P.S. paper charts still suck

P.P.S. everyone really is a Republican, but the blatant anti-healthcare reform postings have been removed.

Monday, August 3, 2009

More rural internal medicine

I am now in a different part of the state, in a relatively small town at a hospital catering to small town communities spread over this region of the state. I'm not exactly happy with the differences in how things are run from the major academic institution that I'm used to, but I'm hopeful about what I'll gain here. Here are some differences:

1. Less specialists - there are still consults, but (so far) the consult team seems less like they run the show than they do at my academic institution. Patients with an MI are seen by cardiology, but are not necessarily taken care of by a cardiology-specific primary team. This is good news for me because I will likely get exposure to a wider variety of patients than I did back at home.

2. Slower pace - my service caps at 6!!! That is considered a light day back at home. Also, you can only take patients on your call day!! As a result everything else goes at a slower pace. I thought it would be a good thing to have more time to think about, discuss and care for each patients, but really, I think the result here is that people just work slower. On the bright side, I get out earlier.

3. Teaching - I can't say much about this since I've only been with my team for a day, but people seem less enthusiastic about teaching here. I'm pretty proactive with asking about what's going on with each patient, but it seems like I've had to ask several times to get an answer. When coming up with a plan, the resident and intern usually quickly talk about it (quietly) with each other, leaving me out and forcing me to ask more questions than should be necessary (the lack of electronic charting makes it even worse). Finally, the answers to my questions are usually very short. For example, when I ask "Should we be concerned for a pulmonary embolism?" they say "No it's not a PE" versus at home where they actually explained what argues against it. I feel a lot more like a burden here than a part of the team. Maybe it was just today (or just the specific people I've been working with), so hopefully I'll feel better about it when I get more familiar with how things are run in the next few days.

4. Paper charts - I don't care what people say about electronic charting, but paper charts just plain suck. We live in the 21st century and shouldn't have to hunt around through dozens of pages of poorly written and half-torn sheets of paper to find what we're looking for.

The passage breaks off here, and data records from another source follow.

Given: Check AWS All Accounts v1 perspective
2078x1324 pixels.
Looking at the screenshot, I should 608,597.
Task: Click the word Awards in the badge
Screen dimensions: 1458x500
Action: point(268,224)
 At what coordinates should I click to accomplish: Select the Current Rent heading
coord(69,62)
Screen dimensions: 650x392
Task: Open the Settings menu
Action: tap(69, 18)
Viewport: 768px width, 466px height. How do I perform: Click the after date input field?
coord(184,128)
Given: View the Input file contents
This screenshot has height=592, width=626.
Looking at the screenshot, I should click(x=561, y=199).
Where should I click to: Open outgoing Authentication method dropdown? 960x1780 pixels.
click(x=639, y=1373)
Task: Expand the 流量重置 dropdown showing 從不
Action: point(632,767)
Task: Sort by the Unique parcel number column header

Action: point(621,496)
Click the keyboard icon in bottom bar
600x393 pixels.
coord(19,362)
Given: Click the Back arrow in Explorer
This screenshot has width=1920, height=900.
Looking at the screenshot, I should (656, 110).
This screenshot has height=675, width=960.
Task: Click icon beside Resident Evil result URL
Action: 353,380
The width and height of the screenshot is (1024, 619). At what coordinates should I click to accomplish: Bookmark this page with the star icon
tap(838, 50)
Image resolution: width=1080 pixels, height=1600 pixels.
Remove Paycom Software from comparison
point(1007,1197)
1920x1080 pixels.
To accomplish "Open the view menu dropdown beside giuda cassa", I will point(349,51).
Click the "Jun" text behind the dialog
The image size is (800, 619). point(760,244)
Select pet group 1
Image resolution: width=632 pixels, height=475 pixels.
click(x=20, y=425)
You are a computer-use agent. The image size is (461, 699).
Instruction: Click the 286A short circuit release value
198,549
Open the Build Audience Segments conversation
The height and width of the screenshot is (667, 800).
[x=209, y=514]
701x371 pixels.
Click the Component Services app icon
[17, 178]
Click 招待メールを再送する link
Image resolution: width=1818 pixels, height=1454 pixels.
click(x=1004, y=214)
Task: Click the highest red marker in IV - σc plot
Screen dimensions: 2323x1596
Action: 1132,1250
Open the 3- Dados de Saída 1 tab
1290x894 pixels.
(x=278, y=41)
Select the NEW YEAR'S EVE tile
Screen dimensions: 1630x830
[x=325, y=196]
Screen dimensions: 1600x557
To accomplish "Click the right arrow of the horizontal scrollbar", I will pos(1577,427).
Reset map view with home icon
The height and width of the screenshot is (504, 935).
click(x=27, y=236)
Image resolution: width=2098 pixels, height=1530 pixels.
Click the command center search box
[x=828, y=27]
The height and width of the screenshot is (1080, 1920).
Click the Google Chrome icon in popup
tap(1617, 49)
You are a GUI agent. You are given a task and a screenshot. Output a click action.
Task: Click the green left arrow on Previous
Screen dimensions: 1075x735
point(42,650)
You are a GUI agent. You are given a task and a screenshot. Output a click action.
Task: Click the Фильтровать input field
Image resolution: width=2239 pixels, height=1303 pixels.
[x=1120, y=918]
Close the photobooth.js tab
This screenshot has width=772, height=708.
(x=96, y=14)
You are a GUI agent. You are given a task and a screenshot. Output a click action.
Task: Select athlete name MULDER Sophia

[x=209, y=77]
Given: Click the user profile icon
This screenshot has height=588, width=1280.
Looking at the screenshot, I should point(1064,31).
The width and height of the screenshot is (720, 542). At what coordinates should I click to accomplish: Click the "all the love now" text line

5. Everyone's a Republican - I expect this in more rural parts of the state, but everyone (nurses, attendings, and patients) leans pretty far to the right. I just can't respect a physician who actively watches Fox News in the break room (actually, I fear for their intelligence) and I'm really concerned about the fact that propaganda against health care reform is posted all over the nursing station. It's not fun to work in a politicized environment, especially in such a hierarchical system as a hospital.

Hopefully my opinion of this half of my internal medicine rotation changes in the next few days, but if it doesn't, at least I'll appreciate going back home (even if it is for surgery).